My Country's Other Names': Poland's New Wave Poets of the 1970s

A talk by Jaroslaw Anders
and follow-up discussion moderated by Dr. Malgorzata Pospiech

From the Kosciuszko Foundation website: The poetic formation known as the "New Wave" or "Generation 68," which dominated the Polish poetic landscape in the late 1960s and 1970s, emerged in response to specific sociopolitical conditions, and in protest against the Polish literary scene that, in their view, neglected its public obligations. They called for literature that acknowledges "what is today the source of despair, enchantment, hatred, fear, love, and faith," expressed in a language "that lives in our brains and in our refrigerators, in which we make friends and establish relations, which distorts our judgments and helps us to lie." They were looking for a literary idiom to confront and denounce the conditions under the communist regime.

Jaroslaw Anders talks about the group's origins, discusses their literary concepts, and recalls the political and ethical atmosphere they helped to shape.

The talk will delve into works by Adam Zagajewski, Stanislaw Baranczak, Ryszard Krynicki, and Ewa Lipska.

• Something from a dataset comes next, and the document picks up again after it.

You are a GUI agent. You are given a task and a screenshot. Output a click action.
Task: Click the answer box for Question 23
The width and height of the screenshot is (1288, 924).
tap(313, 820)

Jaroslaw Anders is a freelance writer, translator, and editor. He is the author of Between Fire and Sleep: Essays on Modern Polish Poetry and Prose (Yale: Yale University Press, 2009) and numerous articles in The New York Review of Books, The New Republic, the Los Angeles Times Book Review, and other publications. He has translated several books from English into Polish and from Polish into English. In the past, he served as a writer and broadcaster for the Voice of America and worked in the Bureau of Democracy, Human Rights, and Labor of the U.S. Department of State. He lives in Washington, D.C.

Dr. Malgorzata Pospiech is a writer, documentary filmmaker, journalist, and photographer. She is an active published translator, including Arthur Penn in Conversations, 1992-1995 (appearing in 2011); A Small Town, the novel nominated for Central Europe Literary Award in 2015; The Seventh Ring ( a novel) and A Notebook (a collection of poems) published in 2016; Ariadna's Labyrinth nominated for Central Europe Literary Award in 2018 and Fog Over the River Styx (2019). Professor Pospiech is in charge of the Polish language and literature program in the Division of Russian and Slavic Studies at CUNY Hunter College.